Halte aux PPP !

Les partenariats public-privé : un des rouages principaux des grands projets inutiles.

Dominique Plihon  • 25 novembre 2015 abonné·es

Le 5 novembre, François Hollande a inauguré les nouveaux locaux du ministère de la Défense. La construction et la maintenance de ce bunker ultramoderne, qualifié de « Pentagone à la française », ont été confiées à Opale, un consortium d’entreprises mené par Bouygues, dans le cadre d’un partenariat public-privé (PPP). Le PPP est un contrat très particulier par lequel une administration publique confie le financement, la réalisation et la maintenance d’un équipement public à un groupe privé. La puissance publique se retrouve locataire de cet équipement sur plusieurs dizaines d’années : ainsi, le ministère de la Défense devra acquitter un loyer annuel de 150 millions d’euros pendant 27 ans au consortium Opale, soit une dépense supérieure à 4 milliards d’euros à la charge du contribuable.

Les PPP se sont multipliés ces dernières années dans toute l’Europe, à commencer par le Royaume-Uni. En France, 151 PPP ont été contractés par des collectivités locales, et 56 par l’État. Les cas les plus emblématiques sont l’université Paris-Diderot, le palais de justice de Paris ou la ligne ferroviaire à grande vitesse Tours-Bordeaux, dont l’opérateur principal est Vinci, qui est également au cœur de l’opération de Notre-Dame-des-Landes… Les PPP sont l’un des rouages principaux des grands projets inutiles et imposés. La fonction des PPP est claire : privatiser les équipements collectifs dans tous les domaines – santé, transports, universités, justice, prisons, etc. Les PPP s’inscrivent dans la logique néolibérale selon laquelle les opérateurs privés seraient plus efficaces pour financer, construire et gérer les équipements collectifs. Leur succès auprès des élus est lié à la crise des finances publiques. Les PPP permettent aux administrations de mettre en place des équipements publics sans recourir à l’endettement.

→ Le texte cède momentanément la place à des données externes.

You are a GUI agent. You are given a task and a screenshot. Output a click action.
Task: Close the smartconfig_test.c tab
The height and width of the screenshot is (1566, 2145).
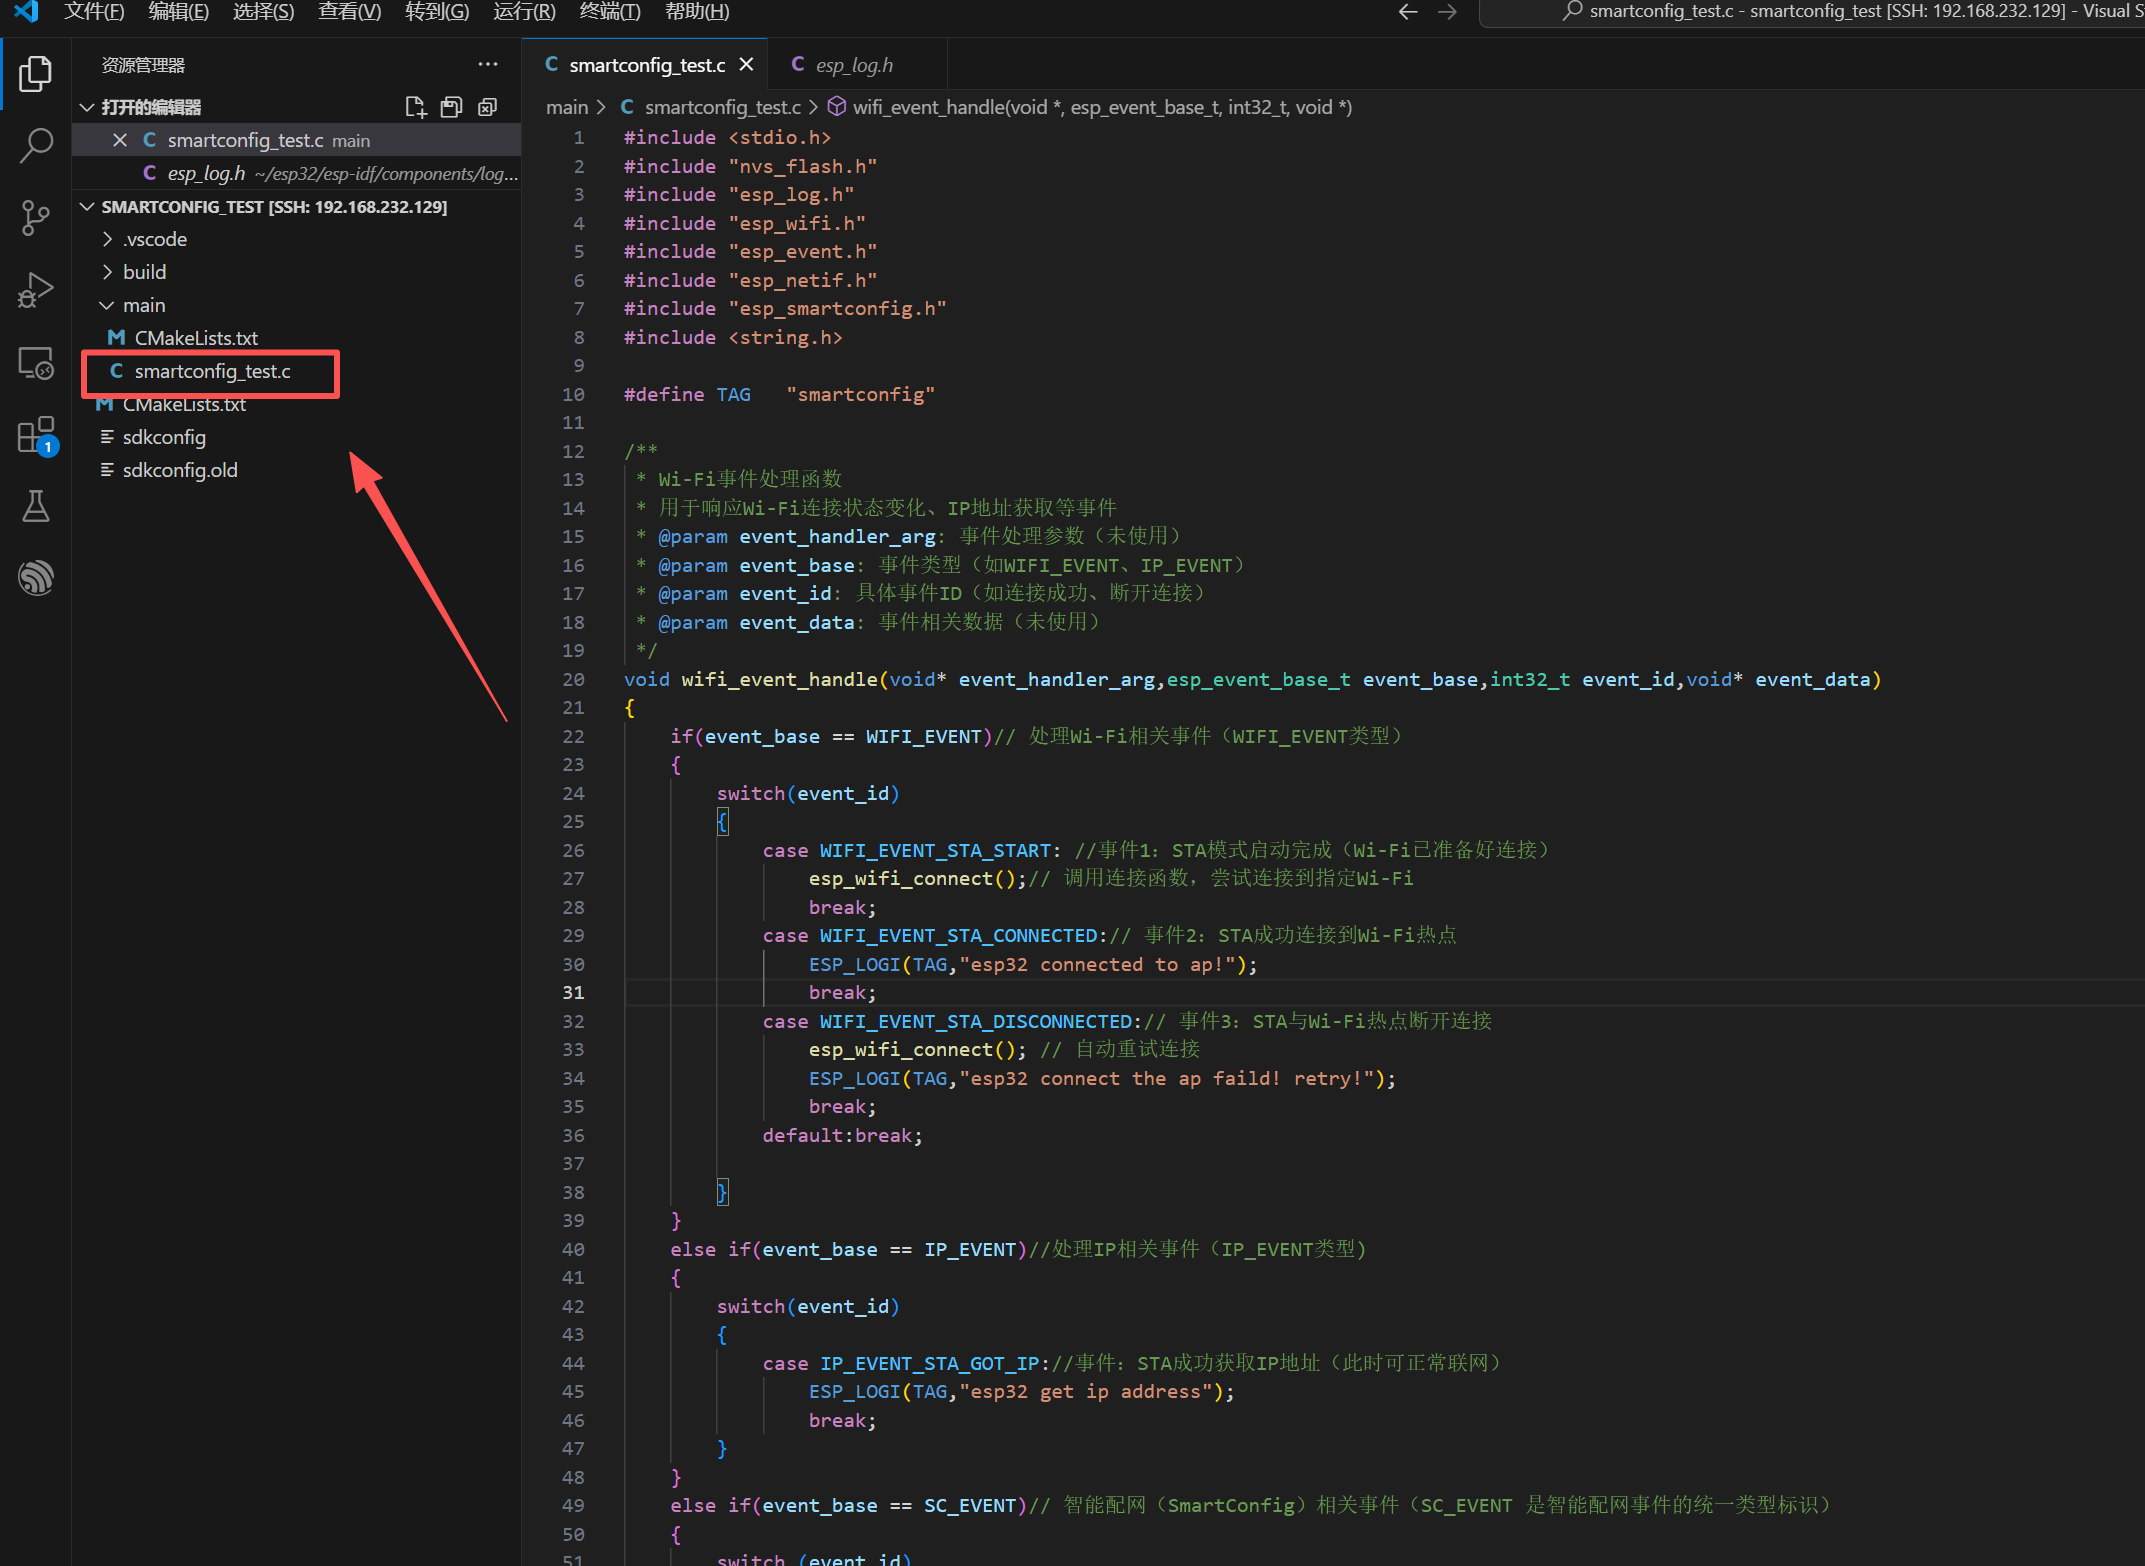point(746,65)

L’aveuglement des décideurs publics à propos des PPP rappelle le scandale des prêts toxiques, tout aussi inexcusable. En effet, des rapports récents de l’Inspection générale des finances, de la Cour des comptes et du Sénat concluent que les PPP mettent en danger les finances publiques et se traduisent par un surcoût pouvant aller jusqu’au doublement des charges des administrations. Le rapport du Sénat affirme que les générations futures seront les grands perdants des PPP, qualifiés de « bombes à retardement [^2] ». Clairement, les principaux bénéficiaires sont les grandes entreprises privées, tels Bouygues et Vinci, qui réalisent là des opérations extrêmement rentables sur le dos des contribuables. La position du gouvernement est plus qu’ambiguë. En juillet, il édicte une ordonnance sur les marchés publics, sans débat public, dont les dispositions sont en retrait par rapport aux propositions des sénateurs de limiter le recours aux PPP. Emmanuel Macron avait annoncé la couleur en déclarant en avril que les PPP « ne sont pas un tabou ». Il est urgent de nous mobiliser pour dénoncer ces PPP et exiger la transparence sur ces contrats qui sont aujourd’hui couverts par le « secret industriel ». Ce qui empêche tout contrôle par les élus et les citoyens. Il y a là un déni de démocratie.

[^2]: Rapport d’information sur les PPP, 16 juillet 2014.